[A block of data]

::::::::::

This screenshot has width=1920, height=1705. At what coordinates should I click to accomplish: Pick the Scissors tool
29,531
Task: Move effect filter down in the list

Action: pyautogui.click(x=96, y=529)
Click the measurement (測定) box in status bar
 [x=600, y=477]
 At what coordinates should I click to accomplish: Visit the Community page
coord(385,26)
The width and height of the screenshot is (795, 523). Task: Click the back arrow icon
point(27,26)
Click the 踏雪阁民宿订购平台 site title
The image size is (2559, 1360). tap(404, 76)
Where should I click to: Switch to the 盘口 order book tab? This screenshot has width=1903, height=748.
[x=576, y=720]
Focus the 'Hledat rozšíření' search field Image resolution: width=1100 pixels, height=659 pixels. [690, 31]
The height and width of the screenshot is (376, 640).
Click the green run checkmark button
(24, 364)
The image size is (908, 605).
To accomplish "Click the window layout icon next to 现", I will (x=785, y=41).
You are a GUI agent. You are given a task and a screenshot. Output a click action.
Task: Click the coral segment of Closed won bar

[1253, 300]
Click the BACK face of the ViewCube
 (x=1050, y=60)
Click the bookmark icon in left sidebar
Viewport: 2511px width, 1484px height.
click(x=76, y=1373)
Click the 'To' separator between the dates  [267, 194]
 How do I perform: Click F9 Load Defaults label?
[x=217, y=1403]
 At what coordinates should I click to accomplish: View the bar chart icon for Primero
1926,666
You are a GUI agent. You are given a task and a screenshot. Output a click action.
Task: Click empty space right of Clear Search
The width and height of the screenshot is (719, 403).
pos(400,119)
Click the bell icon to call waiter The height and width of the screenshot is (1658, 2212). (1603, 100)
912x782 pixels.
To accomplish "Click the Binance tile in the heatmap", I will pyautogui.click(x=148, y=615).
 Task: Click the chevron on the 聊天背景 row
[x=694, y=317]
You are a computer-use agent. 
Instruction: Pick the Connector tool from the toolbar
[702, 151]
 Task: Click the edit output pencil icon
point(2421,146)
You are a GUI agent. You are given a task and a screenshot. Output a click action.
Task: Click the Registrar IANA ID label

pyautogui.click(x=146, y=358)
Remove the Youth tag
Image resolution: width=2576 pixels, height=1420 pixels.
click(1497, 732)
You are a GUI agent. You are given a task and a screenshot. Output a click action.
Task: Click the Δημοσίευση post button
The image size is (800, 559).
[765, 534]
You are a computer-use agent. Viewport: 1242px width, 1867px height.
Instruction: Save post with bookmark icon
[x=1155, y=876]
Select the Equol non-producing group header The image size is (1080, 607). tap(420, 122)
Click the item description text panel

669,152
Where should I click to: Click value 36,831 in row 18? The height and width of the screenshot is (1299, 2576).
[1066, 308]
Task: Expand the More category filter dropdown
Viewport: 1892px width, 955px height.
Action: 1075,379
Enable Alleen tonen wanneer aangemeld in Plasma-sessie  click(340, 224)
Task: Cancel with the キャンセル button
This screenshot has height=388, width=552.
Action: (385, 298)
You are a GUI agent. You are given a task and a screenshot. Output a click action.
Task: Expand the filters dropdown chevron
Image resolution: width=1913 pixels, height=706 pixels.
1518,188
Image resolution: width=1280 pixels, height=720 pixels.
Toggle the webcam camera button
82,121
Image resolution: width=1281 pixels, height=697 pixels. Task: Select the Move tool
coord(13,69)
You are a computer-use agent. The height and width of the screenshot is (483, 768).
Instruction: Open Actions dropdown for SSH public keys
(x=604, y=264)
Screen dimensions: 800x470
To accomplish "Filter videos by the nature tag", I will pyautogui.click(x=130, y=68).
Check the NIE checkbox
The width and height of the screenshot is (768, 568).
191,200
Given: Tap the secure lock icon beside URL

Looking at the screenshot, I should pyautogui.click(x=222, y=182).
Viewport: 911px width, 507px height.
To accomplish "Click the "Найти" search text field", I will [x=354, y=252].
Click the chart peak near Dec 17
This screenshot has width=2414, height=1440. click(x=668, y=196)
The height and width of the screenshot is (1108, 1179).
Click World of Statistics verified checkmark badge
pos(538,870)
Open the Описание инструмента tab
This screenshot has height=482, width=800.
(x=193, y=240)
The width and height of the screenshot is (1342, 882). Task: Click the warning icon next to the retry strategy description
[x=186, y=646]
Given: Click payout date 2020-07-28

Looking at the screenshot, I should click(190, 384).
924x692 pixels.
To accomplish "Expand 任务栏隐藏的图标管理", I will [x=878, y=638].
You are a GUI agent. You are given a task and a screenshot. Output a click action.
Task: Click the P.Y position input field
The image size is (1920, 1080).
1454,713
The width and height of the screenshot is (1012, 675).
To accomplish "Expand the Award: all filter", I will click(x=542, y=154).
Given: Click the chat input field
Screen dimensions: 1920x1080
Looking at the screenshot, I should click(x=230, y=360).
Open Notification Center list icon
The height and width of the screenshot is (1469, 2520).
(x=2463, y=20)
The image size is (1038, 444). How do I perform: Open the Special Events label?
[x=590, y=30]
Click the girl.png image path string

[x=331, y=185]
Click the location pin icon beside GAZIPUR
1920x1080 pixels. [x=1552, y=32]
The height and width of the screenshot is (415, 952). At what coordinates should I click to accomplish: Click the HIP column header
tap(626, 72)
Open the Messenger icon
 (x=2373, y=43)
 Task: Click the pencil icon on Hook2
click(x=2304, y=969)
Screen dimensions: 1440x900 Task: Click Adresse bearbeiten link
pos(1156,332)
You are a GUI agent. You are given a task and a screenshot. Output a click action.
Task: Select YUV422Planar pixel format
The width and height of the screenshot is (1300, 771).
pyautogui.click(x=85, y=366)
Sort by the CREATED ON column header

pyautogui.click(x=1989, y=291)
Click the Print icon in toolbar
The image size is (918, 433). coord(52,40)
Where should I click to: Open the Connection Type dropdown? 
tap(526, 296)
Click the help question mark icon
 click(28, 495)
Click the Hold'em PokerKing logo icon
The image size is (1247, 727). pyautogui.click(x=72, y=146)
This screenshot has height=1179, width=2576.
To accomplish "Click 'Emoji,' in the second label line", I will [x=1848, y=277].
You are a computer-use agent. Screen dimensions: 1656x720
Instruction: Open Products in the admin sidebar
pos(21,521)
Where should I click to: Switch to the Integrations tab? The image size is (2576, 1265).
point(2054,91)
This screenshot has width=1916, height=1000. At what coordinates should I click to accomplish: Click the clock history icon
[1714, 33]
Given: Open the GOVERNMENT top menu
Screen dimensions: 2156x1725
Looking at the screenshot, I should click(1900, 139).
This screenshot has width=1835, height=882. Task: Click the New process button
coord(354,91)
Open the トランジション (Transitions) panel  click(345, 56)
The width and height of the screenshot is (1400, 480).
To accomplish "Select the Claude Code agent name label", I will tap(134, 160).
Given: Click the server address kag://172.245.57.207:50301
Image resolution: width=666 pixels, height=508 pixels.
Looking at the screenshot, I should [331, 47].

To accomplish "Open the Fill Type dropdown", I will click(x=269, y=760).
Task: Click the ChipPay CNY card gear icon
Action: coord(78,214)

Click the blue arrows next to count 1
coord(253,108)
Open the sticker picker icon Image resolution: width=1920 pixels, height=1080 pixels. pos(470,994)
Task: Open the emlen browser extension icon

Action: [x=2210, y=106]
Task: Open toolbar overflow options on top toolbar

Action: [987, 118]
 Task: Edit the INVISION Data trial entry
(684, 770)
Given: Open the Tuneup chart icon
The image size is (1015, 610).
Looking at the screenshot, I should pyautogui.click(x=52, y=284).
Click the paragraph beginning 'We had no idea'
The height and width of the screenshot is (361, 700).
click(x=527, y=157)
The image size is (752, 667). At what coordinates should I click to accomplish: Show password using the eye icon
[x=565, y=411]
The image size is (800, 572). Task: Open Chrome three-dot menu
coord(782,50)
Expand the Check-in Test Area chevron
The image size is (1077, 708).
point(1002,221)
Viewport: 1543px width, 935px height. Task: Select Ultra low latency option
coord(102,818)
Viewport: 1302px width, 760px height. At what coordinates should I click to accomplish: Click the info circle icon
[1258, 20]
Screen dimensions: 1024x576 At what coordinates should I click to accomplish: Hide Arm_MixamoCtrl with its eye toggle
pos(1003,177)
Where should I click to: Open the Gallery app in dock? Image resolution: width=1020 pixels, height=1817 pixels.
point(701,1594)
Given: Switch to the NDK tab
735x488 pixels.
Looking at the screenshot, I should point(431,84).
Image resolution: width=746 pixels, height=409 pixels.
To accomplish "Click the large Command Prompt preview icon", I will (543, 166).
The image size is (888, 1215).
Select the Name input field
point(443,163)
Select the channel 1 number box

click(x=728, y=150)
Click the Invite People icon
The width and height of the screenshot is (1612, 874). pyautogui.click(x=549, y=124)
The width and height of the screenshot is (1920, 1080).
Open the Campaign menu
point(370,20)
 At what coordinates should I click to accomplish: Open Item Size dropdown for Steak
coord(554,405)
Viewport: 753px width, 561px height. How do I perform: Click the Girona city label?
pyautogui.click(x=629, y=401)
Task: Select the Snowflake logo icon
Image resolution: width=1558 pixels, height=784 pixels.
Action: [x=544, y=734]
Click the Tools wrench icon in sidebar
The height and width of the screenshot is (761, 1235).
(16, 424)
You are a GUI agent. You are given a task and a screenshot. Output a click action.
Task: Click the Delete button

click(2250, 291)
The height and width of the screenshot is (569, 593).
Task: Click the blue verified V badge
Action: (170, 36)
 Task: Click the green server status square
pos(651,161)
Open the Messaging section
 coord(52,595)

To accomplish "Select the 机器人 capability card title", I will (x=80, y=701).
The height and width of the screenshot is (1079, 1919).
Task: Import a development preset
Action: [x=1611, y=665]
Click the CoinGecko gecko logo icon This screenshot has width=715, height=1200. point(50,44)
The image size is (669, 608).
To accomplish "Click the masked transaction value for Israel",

::::::::::

■ Short task
Repeat the lines of the data block above word for word, starting at the line that contains "Click the blue arrows next to count 1" and ending after the line that contains "pyautogui.click(x=629, y=401)".

■ The solution
Click the blue arrows next to count 1
coord(253,108)
Open the sticker picker icon Image resolution: width=1920 pixels, height=1080 pixels. pos(470,994)
Task: Open the emlen browser extension icon

Action: [x=2210, y=106]
Task: Open toolbar overflow options on top toolbar

Action: [987, 118]
 Task: Edit the INVISION Data trial entry
(684, 770)
Given: Open the Tuneup chart icon
The image size is (1015, 610).
Looking at the screenshot, I should pyautogui.click(x=52, y=284).
Click the paragraph beginning 'We had no idea'
The height and width of the screenshot is (361, 700).
click(x=527, y=157)
The image size is (752, 667). At what coordinates should I click to accomplish: Show password using the eye icon
[x=565, y=411]
The image size is (800, 572). Task: Open Chrome three-dot menu
coord(782,50)
Expand the Check-in Test Area chevron
The image size is (1077, 708).
point(1002,221)
Viewport: 1543px width, 935px height. Task: Select Ultra low latency option
coord(102,818)
Viewport: 1302px width, 760px height. At what coordinates should I click to accomplish: Click the info circle icon
[1258, 20]
Screen dimensions: 1024x576 At what coordinates should I click to accomplish: Hide Arm_MixamoCtrl with its eye toggle
pos(1003,177)
Where should I click to: Open the Gallery app in dock? Image resolution: width=1020 pixels, height=1817 pixels.
point(701,1594)
Given: Switch to the NDK tab
735x488 pixels.
Looking at the screenshot, I should point(431,84).
Image resolution: width=746 pixels, height=409 pixels.
To accomplish "Click the large Command Prompt preview icon", I will (543, 166).
The image size is (888, 1215).
Select the Name input field
point(443,163)
Select the channel 1 number box

click(x=728, y=150)
Click the Invite People icon
The width and height of the screenshot is (1612, 874). pyautogui.click(x=549, y=124)
The width and height of the screenshot is (1920, 1080).
Open the Campaign menu
point(370,20)
 At what coordinates should I click to accomplish: Open Item Size dropdown for Steak
coord(554,405)
Viewport: 753px width, 561px height. How do I perform: Click the Girona city label?
pyautogui.click(x=629, y=401)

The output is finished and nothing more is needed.